Answer these questions from the session review:
(a) Who presided over the session?
(b) What is the title of the 2006 PMLA article that the session followed on?
(c) How many speakers did the session include?

PASSAGE ▸

--- Start ---

Review by Cheryl E. Ball
Presiding
J. Stephen Murphy, New York, NY
Speakers
Ann Ardis, Univ. of Delaware, Newark
Sean Latham, Univ. of Tulsa
Dallas H. Liddle, Augsburg College
James Mussell, Univ. of Birmingham
Matthew Philpotts, Univ. of Manchester
Position papers: http://myblogs.informa.com/jvc/2012/12/24/what-is-a-journal-mla2013/
Although this session may be considered outside the DH mainstream, I attended it because I am interested in historical understandings and connections to my contemporary digital media publishing work. I wasn’t really sure what to expect, nor did I know what periodical studies was when I entered the room. Not surprisingly (if you know anything about Victorian history and literature), it seems that much of the call for a “periodical studies” — as opposed to, or in addition to “book history studies,” comes from Victorian-era literature scholars, although there were scholars of other eras represented in the room. (To be frank, because I am not a literature scholar, I do not know the biographies or disciplinary areas of those who presented. I’d heard of one of the scholars before, probably from Twitter.) Still, to me, it was *the* most interesting session I attended at MLA because of the easy connections between what these scholars were working on and what I do with Kairos and my research. Below I’ll briefly summarize each talk, but I encourage you to go read their positions papers (link above).
What was most obvious to me in this session was that periodical studies is striving for a foothold amongst the other literary-critical areas of study that focus on the production and distribution of codexes (as represented in various names such as textual studies, book history, publishing studies, etc.). The session followed on a 2006 article in PMLA by Sean Latham and Robert Scholes called “The Rise of Periodical Studies,” which is the study of serialized objects that have literary, historical, and material value. It is different from book history and bibliography studies, which have similar methodological approaches, but focus strictly on books. In the introduction (and website) to the roundtable, the session organizers asked panelists to engage with periodicals using textual, topological, sociological, qualitative and quantitative approaches. The session included five speakers who took up these approaches in different ways, using different periodicals from the Victorian era to the Modern era.

--- End ---

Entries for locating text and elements
--- Start ---

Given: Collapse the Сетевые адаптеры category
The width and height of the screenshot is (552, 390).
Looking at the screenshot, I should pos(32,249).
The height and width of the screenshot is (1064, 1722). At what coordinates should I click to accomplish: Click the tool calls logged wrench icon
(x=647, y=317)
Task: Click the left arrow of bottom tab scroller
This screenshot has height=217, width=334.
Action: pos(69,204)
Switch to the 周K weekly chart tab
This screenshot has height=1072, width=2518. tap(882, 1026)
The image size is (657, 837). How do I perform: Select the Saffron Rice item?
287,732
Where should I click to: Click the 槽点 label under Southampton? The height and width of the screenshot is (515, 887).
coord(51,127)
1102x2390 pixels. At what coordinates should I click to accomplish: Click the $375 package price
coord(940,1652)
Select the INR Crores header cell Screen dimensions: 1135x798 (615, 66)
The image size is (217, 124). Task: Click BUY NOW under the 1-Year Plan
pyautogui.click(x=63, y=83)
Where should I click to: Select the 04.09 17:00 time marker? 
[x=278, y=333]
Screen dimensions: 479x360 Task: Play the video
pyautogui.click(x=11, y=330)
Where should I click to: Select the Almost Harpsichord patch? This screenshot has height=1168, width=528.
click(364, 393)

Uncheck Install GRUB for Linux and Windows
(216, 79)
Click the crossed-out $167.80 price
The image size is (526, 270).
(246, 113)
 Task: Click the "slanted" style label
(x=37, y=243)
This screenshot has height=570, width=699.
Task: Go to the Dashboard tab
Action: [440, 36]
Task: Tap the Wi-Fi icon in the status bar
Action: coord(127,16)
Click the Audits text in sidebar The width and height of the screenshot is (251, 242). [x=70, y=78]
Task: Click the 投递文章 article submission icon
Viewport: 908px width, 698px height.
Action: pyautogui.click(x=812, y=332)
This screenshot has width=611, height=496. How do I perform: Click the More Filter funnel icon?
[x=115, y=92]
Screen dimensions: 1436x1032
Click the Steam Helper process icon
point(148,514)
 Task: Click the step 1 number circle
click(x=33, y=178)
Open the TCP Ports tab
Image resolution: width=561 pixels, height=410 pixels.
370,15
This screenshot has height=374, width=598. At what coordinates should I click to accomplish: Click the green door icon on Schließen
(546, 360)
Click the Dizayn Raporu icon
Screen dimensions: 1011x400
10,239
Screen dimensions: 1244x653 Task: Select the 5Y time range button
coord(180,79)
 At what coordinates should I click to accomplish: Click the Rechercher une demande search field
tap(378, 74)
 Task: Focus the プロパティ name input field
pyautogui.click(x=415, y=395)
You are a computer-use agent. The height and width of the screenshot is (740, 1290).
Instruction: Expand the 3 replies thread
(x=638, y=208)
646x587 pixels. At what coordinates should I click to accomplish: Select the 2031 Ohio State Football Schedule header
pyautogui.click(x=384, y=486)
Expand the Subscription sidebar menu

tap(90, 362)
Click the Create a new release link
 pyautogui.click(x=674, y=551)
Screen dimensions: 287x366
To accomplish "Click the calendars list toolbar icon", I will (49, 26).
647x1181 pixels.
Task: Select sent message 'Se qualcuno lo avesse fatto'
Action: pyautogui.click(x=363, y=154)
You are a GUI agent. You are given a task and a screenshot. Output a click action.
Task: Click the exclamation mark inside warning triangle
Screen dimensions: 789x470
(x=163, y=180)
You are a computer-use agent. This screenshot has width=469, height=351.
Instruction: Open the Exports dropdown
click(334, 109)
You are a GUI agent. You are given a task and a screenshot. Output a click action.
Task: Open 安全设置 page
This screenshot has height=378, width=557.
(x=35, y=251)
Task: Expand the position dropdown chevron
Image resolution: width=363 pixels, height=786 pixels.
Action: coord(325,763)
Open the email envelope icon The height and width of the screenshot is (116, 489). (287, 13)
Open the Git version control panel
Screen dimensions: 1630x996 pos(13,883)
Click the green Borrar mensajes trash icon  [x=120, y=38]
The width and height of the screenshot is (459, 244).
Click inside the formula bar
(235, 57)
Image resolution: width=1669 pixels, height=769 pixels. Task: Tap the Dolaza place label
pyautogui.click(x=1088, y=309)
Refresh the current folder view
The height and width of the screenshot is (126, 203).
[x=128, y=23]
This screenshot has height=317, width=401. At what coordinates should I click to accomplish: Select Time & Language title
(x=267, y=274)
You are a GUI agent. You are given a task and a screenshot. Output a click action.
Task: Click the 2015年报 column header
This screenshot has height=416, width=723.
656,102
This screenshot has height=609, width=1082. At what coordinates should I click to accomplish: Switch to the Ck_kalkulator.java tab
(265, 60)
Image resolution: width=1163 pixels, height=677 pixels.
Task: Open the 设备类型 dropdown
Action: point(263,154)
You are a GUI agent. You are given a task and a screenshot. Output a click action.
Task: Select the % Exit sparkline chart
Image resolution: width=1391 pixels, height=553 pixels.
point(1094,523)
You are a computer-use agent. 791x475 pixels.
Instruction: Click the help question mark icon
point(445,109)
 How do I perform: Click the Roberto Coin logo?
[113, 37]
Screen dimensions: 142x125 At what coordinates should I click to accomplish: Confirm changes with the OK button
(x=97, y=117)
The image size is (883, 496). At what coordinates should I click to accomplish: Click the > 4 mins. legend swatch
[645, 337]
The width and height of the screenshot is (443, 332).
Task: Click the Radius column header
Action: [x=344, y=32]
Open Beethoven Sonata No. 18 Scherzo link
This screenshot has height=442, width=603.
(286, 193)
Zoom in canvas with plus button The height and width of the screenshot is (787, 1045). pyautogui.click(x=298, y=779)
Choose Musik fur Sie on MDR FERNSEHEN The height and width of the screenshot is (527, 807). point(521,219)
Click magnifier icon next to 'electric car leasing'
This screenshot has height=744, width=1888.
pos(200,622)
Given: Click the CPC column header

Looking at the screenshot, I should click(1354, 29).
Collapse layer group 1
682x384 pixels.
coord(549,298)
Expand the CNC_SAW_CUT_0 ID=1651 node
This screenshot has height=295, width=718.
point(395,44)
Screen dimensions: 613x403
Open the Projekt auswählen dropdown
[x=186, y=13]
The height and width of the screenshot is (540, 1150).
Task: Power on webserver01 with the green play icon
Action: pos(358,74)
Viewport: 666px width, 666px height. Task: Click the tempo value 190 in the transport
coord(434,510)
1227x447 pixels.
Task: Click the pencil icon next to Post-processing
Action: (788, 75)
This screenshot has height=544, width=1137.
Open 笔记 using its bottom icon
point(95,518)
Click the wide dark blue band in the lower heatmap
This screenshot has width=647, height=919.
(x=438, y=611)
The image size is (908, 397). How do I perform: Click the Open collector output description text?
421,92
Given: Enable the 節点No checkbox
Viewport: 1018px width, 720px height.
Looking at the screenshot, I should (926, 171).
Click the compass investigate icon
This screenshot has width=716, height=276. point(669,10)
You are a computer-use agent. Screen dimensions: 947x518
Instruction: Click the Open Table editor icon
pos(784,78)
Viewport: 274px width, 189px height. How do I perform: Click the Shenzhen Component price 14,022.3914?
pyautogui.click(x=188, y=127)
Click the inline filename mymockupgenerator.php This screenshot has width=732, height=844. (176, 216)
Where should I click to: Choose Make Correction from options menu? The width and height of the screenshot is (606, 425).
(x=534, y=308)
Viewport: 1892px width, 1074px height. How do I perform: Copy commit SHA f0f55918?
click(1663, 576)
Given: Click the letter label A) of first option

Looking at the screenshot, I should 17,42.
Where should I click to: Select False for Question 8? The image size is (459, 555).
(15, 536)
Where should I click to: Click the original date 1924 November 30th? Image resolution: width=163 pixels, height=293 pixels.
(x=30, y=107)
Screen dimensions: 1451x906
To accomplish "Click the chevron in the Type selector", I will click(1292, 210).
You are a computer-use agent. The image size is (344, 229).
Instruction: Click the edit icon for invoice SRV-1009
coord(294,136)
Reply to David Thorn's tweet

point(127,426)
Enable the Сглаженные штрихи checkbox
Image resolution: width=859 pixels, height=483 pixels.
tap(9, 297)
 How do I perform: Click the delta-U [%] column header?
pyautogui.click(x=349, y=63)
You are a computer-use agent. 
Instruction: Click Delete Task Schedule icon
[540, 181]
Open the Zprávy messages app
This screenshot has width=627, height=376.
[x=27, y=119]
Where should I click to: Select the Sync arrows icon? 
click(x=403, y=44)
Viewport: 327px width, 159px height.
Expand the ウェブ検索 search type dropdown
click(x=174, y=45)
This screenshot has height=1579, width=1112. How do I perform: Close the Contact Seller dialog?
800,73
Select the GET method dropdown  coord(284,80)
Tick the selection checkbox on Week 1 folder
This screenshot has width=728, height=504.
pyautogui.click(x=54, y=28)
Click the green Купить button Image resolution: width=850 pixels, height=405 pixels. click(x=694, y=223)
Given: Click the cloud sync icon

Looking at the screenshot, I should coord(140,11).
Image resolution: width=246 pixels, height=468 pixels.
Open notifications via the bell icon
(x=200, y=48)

--- End ---

ANSWER TO THIS PROBLEM ▸
(a) J. Stephen Murphy
(b) "The Rise of Periodical Studies"
(c) Five